== Your assignment ==
Look through the data below. Show each line where the string "width" occurs.

(Data excerpts)
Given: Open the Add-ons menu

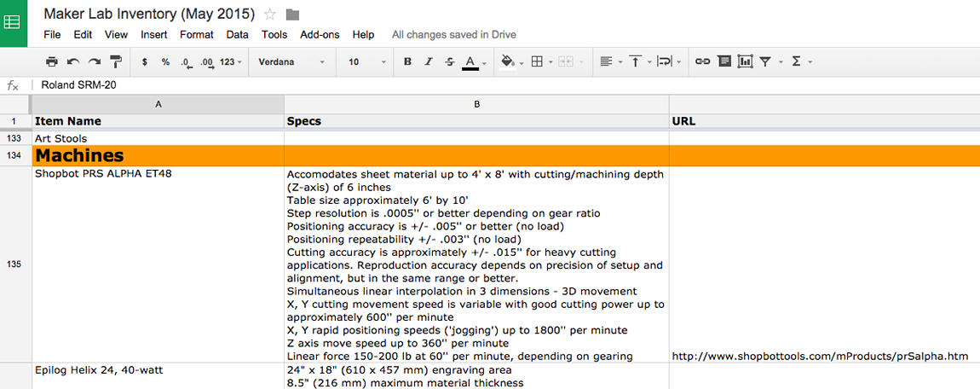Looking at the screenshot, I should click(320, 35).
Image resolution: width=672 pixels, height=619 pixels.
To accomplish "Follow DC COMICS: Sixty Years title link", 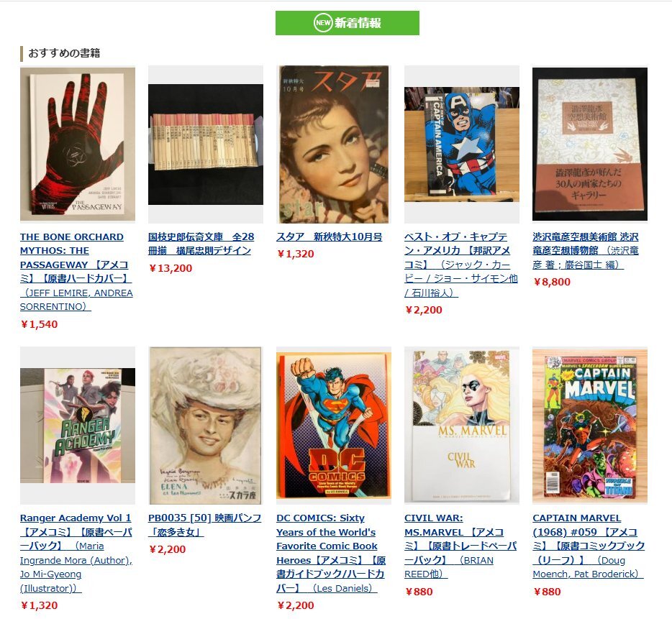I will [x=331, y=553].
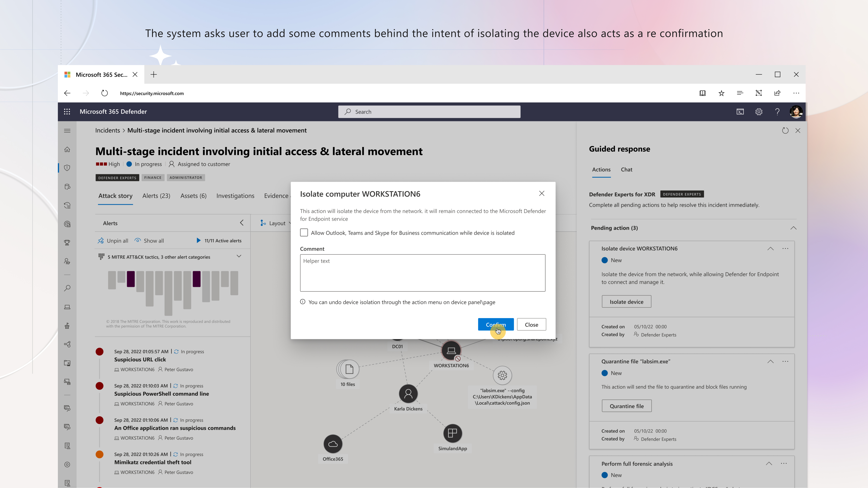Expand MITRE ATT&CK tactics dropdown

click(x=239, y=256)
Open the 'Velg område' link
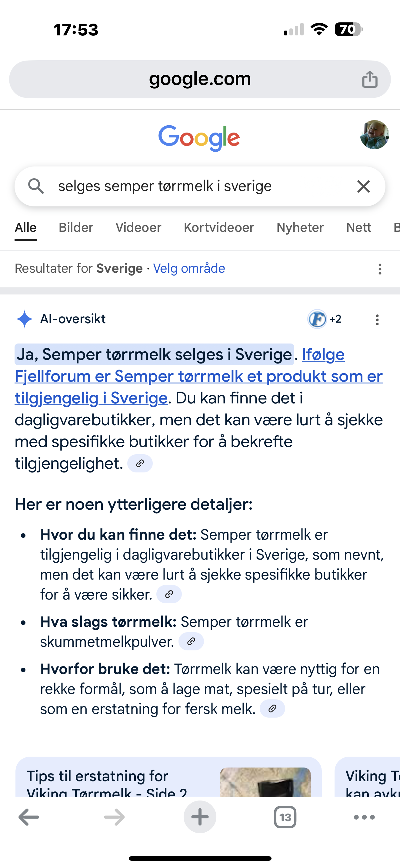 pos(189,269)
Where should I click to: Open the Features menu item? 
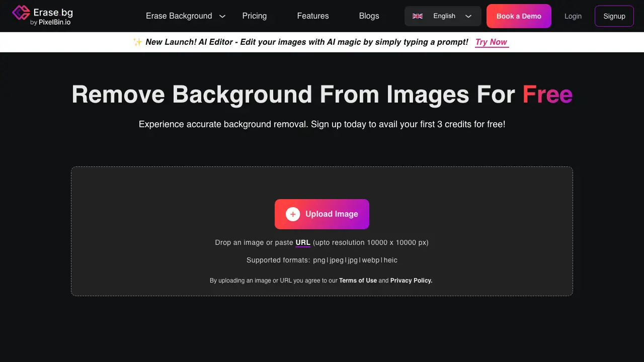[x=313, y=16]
* * *
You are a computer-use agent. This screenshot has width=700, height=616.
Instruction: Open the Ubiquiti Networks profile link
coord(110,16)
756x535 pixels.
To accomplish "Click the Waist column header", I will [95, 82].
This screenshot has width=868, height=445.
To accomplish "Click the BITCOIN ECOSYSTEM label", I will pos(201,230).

== Task response ==
Image resolution: width=672 pixels, height=619 pixels.
You are a computer-use agent. This screenshot has width=700, height=616.
This screenshot has width=868, height=445.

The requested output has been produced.